Michael Vincent Lobo (born 18 June 1976), is an Indian businessperson and politician from Goa. He is a former member of the Indian National Congress and MLA of Goa Legislative Assembly from Calangute. He is also the former Leader of Opposition of Indian National Congress in Goa Legislative Assembly.

He supported the opening of India's first Playboy club in Candolim. Lobo resigned as Member of Legislative Assembly for Calangute under Bhartiya Janta Party. He then joined Indian National Congress and was made a candidate for the 2022 Goa Legislative Assembly election for Calangute.
He then defected to the Bharatiya Janata Party after the elections.

Early life
Michael Vincent Lobo was born on 18 June 1976 to Melchiades Vincent Lobo and Almira Lobo in Mapusa town, North Goa. He obtained a Higher Secondary School Certificate (twelfth grade) in 1993. He is a practising Roman catholic.

Political career
Lobo was a member of one of the two major political parties in India, the Bharatiya Janata Party. The party is the ruling party in Goa. He also served as the president of North Goa BJP.

Lobo contested on the BJP ticket from Calangute Vidhan Sabha constituency (constituency number eight) in the 2012 Goa legislative assembly election. According to his statement of expenditure on election, he spent over  of his own money on his campaign. He received a total of 9,891 votes out of 17,751 polled votes, and won against the Indian National Congress candidate and incumbent MLA for Calangute Agnelo Nicholas Fernandes by 1,875 votes. 

He became a member of the Sixth Legislative Assembly of the State of Goa when it was constituted on 7 March 2012. He resigned as a Minister and the Member of Legislative Assembly on 10 January 2022. He joined the Indian National Congress on 11 January 2022 along with his wife.
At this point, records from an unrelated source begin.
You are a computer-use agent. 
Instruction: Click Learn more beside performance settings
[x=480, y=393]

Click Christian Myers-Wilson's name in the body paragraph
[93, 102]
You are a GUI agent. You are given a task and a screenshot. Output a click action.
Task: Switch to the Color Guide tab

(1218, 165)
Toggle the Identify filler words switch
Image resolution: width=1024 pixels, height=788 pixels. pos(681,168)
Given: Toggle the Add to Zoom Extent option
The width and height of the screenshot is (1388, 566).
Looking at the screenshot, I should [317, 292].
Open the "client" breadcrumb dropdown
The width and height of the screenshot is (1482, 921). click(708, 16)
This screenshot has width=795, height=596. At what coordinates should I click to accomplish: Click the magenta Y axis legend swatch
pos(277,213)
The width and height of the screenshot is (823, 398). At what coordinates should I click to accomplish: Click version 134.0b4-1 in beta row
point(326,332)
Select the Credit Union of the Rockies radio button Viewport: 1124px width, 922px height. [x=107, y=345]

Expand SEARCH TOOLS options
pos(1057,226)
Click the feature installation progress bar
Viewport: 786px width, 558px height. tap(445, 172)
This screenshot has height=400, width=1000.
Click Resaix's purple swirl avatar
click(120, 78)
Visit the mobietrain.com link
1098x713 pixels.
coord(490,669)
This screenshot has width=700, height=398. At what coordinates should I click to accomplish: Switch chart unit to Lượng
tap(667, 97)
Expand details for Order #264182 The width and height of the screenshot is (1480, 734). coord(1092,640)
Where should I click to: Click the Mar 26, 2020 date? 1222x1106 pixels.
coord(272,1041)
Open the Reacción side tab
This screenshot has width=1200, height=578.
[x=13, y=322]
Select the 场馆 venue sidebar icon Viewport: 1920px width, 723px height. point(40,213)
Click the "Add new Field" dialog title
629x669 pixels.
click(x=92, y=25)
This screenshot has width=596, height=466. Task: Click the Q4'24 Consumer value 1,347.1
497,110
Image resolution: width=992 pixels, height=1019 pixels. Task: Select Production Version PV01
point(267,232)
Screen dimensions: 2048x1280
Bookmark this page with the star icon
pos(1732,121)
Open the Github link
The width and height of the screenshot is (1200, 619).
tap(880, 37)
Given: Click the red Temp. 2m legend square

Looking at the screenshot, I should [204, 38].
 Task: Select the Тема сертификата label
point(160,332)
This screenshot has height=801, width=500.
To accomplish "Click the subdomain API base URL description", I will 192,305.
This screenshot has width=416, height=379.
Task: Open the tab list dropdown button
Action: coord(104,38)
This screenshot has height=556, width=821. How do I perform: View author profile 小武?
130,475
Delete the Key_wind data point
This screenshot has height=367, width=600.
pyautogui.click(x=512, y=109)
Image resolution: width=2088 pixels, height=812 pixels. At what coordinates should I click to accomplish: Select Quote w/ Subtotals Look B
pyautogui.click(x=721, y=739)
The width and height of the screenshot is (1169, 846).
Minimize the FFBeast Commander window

He is the chairman of the North Goa Planning and Development Authority since 24 May 2012; the authority has jurisdiction over state capital Panaji and Mapusa. In April 2013, he vehemently opposed the proposal for opening India's first Playboy Club at Candolim Beach, Candolim, and said the proposal was "tantamount to promoting prostitution". He declared his intention to go on a hunger strike to protest against the government if it went ahead with the proposal and allowed the Playboy club. The government withdrew its permission under intense opposition from different sectors of the community including sarpanchas, social activists, women's groups and members of the ruling party itself.

He campaigned for the party's candidates in Mangalore during the 2013 Karnataka Legislative Assembly election in April and May 2013, and met the Bishop of the Roman Catholic Diocese of Mangalore Aloysius Paul D'Souza for his endorsement. He is a member of Estimates Committee and Budget Committee in the Government of Goa since 8 August 2013.

On 8 November 2015, Lobo tore down an illegal compound wall being constructed next to a resort in Calangute. The resort owner has also illegally filled up a lowlying paddy field adjacent to his resort near the Calangute church.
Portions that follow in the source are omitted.